Sinema Strengthening Comprehensive Care for Alzheimer’s Patients

Sep 5, 2023

Senator’s Comprehensive Care for Alzheimer’s Act would improve care for the 95% of individuals with dementia that have one or more chronic conditions

WASHINGTON – Arizona senior Senator Kyrsten Sinema cosponsored bipartisan legislation strengthening comprehensive care for Alzheimer’s patients and support for caregivers in Arizona and across the country. 

The Comprehensive Care for Alzheimer’s Act authorizes the Center for Medicare and Medicaid Innovation (CMMI) to test a comprehensive care coordination model that would help the 95% of dementia patients who also have one or more chronic conditions – easing the burden for families while reducing health care costs.

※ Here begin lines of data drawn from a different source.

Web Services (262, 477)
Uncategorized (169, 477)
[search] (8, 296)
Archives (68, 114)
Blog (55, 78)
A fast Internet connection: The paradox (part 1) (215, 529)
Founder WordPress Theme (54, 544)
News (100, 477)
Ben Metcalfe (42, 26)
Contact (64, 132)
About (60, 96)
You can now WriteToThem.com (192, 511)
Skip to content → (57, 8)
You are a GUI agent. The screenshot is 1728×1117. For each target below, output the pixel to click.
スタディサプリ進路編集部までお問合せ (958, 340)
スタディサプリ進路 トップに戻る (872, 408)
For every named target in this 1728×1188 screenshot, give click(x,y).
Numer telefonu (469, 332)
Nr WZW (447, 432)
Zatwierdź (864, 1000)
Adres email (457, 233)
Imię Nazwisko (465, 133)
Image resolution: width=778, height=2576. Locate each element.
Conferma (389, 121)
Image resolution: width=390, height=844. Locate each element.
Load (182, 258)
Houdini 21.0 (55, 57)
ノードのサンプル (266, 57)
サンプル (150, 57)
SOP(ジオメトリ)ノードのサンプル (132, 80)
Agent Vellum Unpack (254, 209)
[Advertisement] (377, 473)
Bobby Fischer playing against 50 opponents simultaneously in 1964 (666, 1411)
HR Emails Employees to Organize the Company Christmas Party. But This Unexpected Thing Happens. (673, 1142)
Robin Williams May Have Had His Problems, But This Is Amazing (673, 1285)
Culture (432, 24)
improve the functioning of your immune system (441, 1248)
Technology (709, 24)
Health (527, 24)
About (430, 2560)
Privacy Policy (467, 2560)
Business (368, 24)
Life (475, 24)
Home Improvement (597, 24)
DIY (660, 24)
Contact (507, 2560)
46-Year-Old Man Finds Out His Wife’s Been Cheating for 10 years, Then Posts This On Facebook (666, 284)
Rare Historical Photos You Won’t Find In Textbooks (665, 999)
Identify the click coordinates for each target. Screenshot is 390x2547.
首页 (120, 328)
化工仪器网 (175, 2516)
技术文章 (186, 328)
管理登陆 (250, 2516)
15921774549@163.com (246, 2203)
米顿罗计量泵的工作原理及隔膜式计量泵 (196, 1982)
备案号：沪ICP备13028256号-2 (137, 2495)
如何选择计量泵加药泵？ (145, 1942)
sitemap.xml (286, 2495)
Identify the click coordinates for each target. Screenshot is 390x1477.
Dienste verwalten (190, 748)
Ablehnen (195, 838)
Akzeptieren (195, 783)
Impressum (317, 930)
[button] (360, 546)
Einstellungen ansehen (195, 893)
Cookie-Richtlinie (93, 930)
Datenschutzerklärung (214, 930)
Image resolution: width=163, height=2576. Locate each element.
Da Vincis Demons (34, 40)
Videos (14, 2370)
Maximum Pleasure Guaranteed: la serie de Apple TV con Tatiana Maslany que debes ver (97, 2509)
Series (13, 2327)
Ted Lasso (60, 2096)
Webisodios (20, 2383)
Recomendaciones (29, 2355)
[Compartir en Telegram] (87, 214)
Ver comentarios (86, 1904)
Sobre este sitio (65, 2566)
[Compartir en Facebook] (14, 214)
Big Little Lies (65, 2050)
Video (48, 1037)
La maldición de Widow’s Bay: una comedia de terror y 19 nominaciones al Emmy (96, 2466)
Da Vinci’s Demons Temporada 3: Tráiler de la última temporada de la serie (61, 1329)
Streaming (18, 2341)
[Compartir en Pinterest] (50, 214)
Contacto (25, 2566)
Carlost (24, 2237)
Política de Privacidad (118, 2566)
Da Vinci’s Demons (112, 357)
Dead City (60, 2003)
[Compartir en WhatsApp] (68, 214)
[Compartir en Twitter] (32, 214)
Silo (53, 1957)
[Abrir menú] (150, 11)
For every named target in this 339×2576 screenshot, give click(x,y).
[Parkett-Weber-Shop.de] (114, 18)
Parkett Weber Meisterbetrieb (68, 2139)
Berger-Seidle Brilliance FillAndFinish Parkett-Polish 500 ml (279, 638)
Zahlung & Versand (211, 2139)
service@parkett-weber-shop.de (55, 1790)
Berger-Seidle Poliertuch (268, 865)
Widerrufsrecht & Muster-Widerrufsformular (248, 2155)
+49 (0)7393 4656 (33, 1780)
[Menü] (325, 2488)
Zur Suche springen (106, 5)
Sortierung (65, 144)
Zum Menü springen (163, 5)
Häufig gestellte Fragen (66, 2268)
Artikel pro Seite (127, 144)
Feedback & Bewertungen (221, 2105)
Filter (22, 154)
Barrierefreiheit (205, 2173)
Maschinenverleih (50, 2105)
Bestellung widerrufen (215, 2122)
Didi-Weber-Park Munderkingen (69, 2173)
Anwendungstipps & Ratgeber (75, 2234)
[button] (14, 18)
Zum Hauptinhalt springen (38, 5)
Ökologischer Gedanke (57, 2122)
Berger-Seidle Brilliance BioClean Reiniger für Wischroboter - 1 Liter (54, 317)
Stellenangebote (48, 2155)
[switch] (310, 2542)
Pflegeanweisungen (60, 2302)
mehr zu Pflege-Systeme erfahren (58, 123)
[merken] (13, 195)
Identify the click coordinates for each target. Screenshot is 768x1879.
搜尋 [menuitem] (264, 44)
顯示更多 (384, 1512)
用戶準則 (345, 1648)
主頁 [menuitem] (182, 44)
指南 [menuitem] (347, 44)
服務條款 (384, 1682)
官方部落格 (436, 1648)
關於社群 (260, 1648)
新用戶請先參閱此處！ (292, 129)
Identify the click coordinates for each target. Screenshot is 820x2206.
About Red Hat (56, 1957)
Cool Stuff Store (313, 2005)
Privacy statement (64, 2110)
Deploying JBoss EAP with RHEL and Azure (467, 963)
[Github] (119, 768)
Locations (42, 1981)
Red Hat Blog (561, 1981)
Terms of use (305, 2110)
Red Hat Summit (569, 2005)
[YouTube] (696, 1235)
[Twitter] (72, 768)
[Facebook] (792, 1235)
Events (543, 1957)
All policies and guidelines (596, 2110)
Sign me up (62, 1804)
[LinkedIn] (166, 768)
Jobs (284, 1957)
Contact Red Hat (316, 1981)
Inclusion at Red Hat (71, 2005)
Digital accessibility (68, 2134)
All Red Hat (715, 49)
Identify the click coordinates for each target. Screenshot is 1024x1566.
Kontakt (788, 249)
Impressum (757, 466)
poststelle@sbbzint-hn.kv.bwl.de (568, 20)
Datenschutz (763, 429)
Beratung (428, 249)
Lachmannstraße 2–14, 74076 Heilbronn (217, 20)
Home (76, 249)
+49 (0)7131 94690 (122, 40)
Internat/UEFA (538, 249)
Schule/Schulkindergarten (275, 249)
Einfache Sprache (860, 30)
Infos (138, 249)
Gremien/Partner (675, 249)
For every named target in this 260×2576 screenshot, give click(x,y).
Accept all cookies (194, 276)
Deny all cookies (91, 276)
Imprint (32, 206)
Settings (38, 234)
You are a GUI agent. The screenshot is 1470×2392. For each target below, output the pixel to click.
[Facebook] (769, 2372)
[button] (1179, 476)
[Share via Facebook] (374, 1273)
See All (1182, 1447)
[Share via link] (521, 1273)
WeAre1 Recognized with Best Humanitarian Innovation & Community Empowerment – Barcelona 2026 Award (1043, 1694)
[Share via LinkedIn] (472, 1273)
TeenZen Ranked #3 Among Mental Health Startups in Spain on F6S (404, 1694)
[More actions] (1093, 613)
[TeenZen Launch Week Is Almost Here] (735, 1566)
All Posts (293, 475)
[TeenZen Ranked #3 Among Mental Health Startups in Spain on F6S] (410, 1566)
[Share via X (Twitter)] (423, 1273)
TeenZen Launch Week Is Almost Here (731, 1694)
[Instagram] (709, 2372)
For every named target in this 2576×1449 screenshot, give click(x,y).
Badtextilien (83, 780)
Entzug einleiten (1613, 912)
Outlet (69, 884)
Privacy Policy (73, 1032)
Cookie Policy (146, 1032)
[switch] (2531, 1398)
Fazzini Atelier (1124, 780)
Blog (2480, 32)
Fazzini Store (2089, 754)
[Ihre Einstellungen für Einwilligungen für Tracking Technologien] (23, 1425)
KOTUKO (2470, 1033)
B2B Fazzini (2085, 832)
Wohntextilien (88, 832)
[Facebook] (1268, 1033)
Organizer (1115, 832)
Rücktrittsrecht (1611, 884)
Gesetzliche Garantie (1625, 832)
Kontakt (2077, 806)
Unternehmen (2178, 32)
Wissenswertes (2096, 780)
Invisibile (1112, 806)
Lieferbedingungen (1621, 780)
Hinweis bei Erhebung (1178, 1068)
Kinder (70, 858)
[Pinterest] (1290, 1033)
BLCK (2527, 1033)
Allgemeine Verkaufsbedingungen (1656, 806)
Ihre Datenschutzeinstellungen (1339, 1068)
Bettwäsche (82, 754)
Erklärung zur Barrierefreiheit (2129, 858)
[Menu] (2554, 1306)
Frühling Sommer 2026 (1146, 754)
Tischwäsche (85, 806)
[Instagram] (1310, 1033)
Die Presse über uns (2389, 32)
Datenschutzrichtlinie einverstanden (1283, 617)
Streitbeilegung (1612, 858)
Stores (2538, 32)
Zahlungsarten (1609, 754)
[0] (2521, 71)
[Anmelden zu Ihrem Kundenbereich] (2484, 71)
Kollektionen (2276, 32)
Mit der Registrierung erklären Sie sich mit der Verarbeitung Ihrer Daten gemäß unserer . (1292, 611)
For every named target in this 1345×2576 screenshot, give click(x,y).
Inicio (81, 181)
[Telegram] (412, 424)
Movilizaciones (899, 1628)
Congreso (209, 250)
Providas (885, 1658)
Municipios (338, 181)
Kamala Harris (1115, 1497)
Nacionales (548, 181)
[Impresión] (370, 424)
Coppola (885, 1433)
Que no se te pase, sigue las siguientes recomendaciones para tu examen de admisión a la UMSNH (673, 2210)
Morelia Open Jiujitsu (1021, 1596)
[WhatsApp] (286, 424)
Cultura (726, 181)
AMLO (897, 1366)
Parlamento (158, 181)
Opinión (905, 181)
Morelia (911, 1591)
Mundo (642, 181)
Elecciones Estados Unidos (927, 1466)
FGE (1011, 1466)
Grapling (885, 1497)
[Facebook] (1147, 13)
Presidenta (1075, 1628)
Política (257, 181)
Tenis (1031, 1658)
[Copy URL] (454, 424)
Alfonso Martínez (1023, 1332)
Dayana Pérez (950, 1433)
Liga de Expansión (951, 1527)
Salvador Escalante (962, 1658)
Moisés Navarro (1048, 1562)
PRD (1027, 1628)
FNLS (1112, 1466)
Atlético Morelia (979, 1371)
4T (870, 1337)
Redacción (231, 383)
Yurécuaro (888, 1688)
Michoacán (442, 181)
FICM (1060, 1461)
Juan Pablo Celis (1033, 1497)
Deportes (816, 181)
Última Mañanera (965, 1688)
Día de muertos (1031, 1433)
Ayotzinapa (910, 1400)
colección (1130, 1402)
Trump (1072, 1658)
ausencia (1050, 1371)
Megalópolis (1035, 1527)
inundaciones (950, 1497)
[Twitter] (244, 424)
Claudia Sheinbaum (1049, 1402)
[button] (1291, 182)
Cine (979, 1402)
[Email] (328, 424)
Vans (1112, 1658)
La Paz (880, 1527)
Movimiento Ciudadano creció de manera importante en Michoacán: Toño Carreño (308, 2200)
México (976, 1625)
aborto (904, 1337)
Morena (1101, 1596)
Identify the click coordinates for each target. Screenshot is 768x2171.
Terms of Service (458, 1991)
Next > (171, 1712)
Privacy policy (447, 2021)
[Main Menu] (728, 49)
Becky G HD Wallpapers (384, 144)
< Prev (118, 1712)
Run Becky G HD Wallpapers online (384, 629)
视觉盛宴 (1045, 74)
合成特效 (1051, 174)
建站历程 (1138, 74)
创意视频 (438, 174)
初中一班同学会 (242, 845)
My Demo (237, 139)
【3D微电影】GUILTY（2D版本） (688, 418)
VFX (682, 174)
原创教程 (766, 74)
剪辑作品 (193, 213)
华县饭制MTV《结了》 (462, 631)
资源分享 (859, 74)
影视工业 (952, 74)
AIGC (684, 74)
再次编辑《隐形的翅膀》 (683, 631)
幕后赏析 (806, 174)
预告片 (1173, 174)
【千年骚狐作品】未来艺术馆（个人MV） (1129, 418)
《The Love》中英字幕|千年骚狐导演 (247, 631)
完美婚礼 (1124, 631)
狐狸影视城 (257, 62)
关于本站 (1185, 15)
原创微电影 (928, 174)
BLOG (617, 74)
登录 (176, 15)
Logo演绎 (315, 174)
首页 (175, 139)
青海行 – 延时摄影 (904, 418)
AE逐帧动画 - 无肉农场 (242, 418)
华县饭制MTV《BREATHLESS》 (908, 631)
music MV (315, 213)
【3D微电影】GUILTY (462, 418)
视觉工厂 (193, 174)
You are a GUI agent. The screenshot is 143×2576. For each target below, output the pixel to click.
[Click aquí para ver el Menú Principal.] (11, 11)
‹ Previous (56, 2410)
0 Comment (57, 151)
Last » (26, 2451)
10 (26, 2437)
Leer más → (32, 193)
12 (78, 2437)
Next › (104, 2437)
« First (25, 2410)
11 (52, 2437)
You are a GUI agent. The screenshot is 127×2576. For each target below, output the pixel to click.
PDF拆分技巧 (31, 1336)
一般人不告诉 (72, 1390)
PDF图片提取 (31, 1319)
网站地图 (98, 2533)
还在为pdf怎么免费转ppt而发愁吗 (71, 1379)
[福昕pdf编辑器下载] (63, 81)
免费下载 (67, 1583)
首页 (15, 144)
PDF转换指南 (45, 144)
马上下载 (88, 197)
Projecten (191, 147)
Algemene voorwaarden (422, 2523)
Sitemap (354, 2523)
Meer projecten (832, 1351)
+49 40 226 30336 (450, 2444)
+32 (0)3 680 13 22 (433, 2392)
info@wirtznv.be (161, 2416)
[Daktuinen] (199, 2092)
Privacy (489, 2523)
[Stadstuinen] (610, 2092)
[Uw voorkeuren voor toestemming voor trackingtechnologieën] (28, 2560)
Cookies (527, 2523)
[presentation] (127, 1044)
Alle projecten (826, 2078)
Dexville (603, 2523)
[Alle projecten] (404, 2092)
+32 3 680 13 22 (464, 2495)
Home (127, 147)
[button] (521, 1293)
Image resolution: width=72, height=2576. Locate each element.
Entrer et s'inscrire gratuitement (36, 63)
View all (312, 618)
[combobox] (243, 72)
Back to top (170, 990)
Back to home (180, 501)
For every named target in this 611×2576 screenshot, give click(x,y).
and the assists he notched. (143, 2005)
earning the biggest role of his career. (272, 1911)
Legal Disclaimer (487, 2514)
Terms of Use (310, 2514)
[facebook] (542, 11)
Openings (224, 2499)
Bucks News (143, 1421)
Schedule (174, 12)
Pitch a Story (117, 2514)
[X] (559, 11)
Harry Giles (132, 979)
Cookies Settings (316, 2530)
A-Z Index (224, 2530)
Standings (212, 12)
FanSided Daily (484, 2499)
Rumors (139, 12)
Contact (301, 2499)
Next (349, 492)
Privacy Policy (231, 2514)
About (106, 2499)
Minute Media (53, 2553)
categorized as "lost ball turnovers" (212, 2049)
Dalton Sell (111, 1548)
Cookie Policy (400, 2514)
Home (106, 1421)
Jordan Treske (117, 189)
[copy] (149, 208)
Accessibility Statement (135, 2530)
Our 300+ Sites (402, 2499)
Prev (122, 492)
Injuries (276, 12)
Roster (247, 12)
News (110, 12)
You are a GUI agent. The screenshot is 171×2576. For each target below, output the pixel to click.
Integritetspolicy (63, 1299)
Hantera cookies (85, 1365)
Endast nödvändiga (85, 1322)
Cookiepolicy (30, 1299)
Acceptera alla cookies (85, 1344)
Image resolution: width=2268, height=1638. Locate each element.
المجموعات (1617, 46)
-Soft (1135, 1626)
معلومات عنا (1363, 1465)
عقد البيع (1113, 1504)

“Caring for a loved one with Alzheimer’s disease can be costly, time-consuming, and difficult for Arizona families, especially if their loved one has other chronic health conditions. Our commonsense, bipartisan bill eases the strain on families by lowering costs and improving access to comprehensive care that coordinates all their health care needs,” said Sinema.

95% of dementia patients also have one or more other chronic conditions, such as hypertension, heart disease, or diabetes. The Sinema-backed Comprehensive Care for Alzheimer’s Act directs CMMI to test the effectiveness of a comprehensive care coordination model to improve quality of care for these individuals.

Alzheimer’s can complicate other chronic conditions, often resulting in poorer health outcomes and increased health care costs. Enhancing care coordination lessens the burden for patients and their caregivers while reducing health costs by preventing unnecessary or duplicative care. 

More than 6 million Americans are living with Alzheimer’s, and in 2023, the cost of caring for them reached $345 billion. By 2050, nearly 13 million Americans could be living with Alzheimer’s, with costs reaching nearly $1 trillion. In Arizona alone, more than 150,000 individuals live with an Alzheimer’s diagnosis with over 260,000 family caregivers providing uncompensated care.